Instruction: Retype the data below line for line, keeping every character the same.

Excerpted data:
- - -

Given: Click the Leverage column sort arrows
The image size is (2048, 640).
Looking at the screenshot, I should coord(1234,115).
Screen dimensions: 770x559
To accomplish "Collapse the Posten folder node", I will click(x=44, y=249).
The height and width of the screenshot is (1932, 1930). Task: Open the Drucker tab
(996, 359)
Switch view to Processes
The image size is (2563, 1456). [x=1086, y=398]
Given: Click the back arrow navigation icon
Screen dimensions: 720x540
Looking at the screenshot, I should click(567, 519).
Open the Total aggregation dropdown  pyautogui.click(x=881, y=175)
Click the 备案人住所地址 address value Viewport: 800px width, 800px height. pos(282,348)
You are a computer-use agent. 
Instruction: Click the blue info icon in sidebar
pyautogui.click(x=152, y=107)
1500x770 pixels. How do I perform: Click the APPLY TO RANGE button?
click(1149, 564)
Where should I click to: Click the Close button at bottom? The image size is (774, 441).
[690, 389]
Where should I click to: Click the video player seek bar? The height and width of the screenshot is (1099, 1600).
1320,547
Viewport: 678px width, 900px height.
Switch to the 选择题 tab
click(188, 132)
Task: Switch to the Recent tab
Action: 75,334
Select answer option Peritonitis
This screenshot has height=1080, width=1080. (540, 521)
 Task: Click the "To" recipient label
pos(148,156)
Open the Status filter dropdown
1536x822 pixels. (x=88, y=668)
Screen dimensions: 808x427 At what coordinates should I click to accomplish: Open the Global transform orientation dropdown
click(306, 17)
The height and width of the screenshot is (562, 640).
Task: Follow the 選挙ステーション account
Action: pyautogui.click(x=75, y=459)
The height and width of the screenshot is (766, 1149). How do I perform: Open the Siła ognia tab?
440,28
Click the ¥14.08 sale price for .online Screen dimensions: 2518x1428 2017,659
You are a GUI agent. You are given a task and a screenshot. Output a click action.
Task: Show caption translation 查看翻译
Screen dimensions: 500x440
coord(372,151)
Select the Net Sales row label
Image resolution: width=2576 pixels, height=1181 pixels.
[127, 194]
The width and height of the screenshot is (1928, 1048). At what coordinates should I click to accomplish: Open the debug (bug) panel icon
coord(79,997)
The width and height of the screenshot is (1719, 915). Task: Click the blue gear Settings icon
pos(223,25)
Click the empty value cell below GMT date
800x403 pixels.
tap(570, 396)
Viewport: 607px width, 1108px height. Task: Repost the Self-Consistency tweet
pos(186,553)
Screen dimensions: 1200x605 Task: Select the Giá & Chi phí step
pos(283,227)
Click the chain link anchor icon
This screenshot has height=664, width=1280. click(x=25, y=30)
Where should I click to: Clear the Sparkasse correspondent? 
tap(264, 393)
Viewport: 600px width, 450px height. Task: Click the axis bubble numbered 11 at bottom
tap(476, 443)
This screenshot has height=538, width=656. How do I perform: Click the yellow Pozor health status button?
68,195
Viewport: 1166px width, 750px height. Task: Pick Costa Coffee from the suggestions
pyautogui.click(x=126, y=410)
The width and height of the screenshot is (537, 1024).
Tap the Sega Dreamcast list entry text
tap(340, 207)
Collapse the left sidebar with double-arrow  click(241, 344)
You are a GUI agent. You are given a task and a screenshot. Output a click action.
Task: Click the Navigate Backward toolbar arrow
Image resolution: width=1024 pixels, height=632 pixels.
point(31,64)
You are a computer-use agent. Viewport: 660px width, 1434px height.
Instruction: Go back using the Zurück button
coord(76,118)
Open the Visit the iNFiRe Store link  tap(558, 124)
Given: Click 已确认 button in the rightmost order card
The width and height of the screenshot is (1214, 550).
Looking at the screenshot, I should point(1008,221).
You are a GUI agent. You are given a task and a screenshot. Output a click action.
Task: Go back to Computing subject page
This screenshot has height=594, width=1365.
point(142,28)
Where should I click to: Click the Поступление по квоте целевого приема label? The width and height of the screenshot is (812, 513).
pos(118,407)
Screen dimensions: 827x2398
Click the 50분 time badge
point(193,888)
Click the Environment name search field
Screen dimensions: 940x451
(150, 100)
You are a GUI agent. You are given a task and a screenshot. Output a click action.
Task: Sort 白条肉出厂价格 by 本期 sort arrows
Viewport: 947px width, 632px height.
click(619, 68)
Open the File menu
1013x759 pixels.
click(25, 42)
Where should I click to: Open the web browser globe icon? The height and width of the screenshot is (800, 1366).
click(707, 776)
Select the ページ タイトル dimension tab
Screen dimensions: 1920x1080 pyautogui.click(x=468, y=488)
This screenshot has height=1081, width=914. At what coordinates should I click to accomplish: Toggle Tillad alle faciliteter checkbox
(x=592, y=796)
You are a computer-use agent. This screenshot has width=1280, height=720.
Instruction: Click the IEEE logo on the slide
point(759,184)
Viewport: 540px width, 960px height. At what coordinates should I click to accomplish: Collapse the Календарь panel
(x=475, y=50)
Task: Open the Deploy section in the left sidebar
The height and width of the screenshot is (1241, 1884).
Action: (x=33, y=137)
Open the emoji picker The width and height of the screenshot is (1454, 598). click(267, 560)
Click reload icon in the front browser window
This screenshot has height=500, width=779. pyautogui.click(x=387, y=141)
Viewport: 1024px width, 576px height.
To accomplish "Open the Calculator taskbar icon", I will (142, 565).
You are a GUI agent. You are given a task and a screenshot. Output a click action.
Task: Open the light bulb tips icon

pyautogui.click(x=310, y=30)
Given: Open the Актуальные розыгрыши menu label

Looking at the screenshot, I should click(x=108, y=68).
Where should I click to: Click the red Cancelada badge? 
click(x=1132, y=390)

- - -

Task solution:
Given: Click the Leverage column sort arrows
The image size is (2048, 640).
Looking at the screenshot, I should coord(1234,115).
Screen dimensions: 770x559
To accomplish "Collapse the Posten folder node", I will click(x=44, y=249).
The height and width of the screenshot is (1932, 1930). Task: Open the Drucker tab
(996, 359)
Switch view to Processes
The image size is (2563, 1456). [x=1086, y=398]
Given: Click the back arrow navigation icon
Screen dimensions: 720x540
Looking at the screenshot, I should click(567, 519).
Open the Total aggregation dropdown  pyautogui.click(x=881, y=175)
Click the 备案人住所地址 address value Viewport: 800px width, 800px height. pos(282,348)
You are a computer-use agent. 
Instruction: Click the blue info icon in sidebar
pyautogui.click(x=152, y=107)
1500x770 pixels. How do I perform: Click the APPLY TO RANGE button?
click(1149, 564)
Where should I click to: Click the Close button at bottom? The image size is (774, 441).
[690, 389]
Where should I click to: Click the video player seek bar? The height and width of the screenshot is (1099, 1600).
1320,547
Viewport: 678px width, 900px height.
Switch to the 选择题 tab
click(188, 132)
Task: Switch to the Recent tab
Action: 75,334
Select answer option Peritonitis
This screenshot has height=1080, width=1080. (540, 521)
 Task: Click the "To" recipient label
pos(148,156)
Open the Status filter dropdown
1536x822 pixels. (x=88, y=668)
Screen dimensions: 808x427 At what coordinates should I click to accomplish: Open the Global transform orientation dropdown
click(306, 17)
The height and width of the screenshot is (562, 640).
Task: Follow the 選挙ステーション account
Action: pyautogui.click(x=75, y=459)
The height and width of the screenshot is (766, 1149). How do I perform: Open the Siła ognia tab?
440,28
Click the ¥14.08 sale price for .online Screen dimensions: 2518x1428 2017,659
You are a GUI agent. You are given a task and a screenshot. Output a click action.
Task: Show caption translation 查看翻译
Screen dimensions: 500x440
coord(372,151)
Select the Net Sales row label
Image resolution: width=2576 pixels, height=1181 pixels.
[127, 194]
The width and height of the screenshot is (1928, 1048). At what coordinates should I click to accomplish: Open the debug (bug) panel icon
coord(79,997)
The width and height of the screenshot is (1719, 915). Task: Click the blue gear Settings icon
pos(223,25)
Click the empty value cell below GMT date
800x403 pixels.
tap(570, 396)
Viewport: 607px width, 1108px height. Task: Repost the Self-Consistency tweet
pos(186,553)
Screen dimensions: 1200x605 Task: Select the Giá & Chi phí step
pos(283,227)
Click the chain link anchor icon
This screenshot has height=664, width=1280. click(x=25, y=30)
Where should I click to: Clear the Sparkasse correspondent? 
tap(264, 393)
Viewport: 600px width, 450px height. Task: Click the axis bubble numbered 11 at bottom
tap(476, 443)
This screenshot has height=538, width=656. How do I perform: Click the yellow Pozor health status button?
68,195
Viewport: 1166px width, 750px height. Task: Pick Costa Coffee from the suggestions
pyautogui.click(x=126, y=410)
The width and height of the screenshot is (537, 1024).
Tap the Sega Dreamcast list entry text
tap(340, 207)
Collapse the left sidebar with double-arrow  click(241, 344)
You are a GUI agent. You are given a task and a screenshot. Output a click action.
Task: Click the Navigate Backward toolbar arrow
Image resolution: width=1024 pixels, height=632 pixels.
point(31,64)
You are a computer-use agent. Viewport: 660px width, 1434px height.
Instruction: Go back using the Zurück button
coord(76,118)
Open the Visit the iNFiRe Store link  tap(558, 124)
Given: Click 已确认 button in the rightmost order card
The width and height of the screenshot is (1214, 550).
Looking at the screenshot, I should point(1008,221).
You are a GUI agent. You are given a task and a screenshot. Output a click action.
Task: Go back to Computing subject page
This screenshot has height=594, width=1365.
point(142,28)
Where should I click to: Click the Поступление по квоте целевого приема label? The width and height of the screenshot is (812, 513).
pos(118,407)
Screen dimensions: 827x2398
Click the 50분 time badge
point(193,888)
Click the Environment name search field
Screen dimensions: 940x451
(150, 100)
You are a GUI agent. You are given a task and a screenshot. Output a click action.
Task: Sort 白条肉出厂价格 by 本期 sort arrows
Viewport: 947px width, 632px height.
click(619, 68)
Open the File menu
1013x759 pixels.
click(25, 42)
Where should I click to: Open the web browser globe icon? The height and width of the screenshot is (800, 1366).
click(707, 776)
Select the ページ タイトル dimension tab
Screen dimensions: 1920x1080 pyautogui.click(x=468, y=488)
This screenshot has height=1081, width=914. At what coordinates should I click to accomplish: Toggle Tillad alle faciliteter checkbox
(x=592, y=796)
You are a computer-use agent. This screenshot has width=1280, height=720.
Instruction: Click the IEEE logo on the slide
point(759,184)
Viewport: 540px width, 960px height. At what coordinates should I click to accomplish: Collapse the Календарь panel
(x=475, y=50)
Task: Open the Deploy section in the left sidebar
The height and width of the screenshot is (1241, 1884).
Action: (x=33, y=137)
Open the emoji picker The width and height of the screenshot is (1454, 598). click(267, 560)
Click reload icon in the front browser window
This screenshot has height=500, width=779. pyautogui.click(x=387, y=141)
Viewport: 1024px width, 576px height.
To accomplish "Open the Calculator taskbar icon", I will (142, 565).
You are a GUI agent. You are given a task and a screenshot. Output a click action.
Task: Open the light bulb tips icon

pyautogui.click(x=310, y=30)
Given: Open the Актуальные розыгрыши menu label

Looking at the screenshot, I should click(x=108, y=68).
Where should I click to: Click the red Cancelada badge? 
click(x=1132, y=390)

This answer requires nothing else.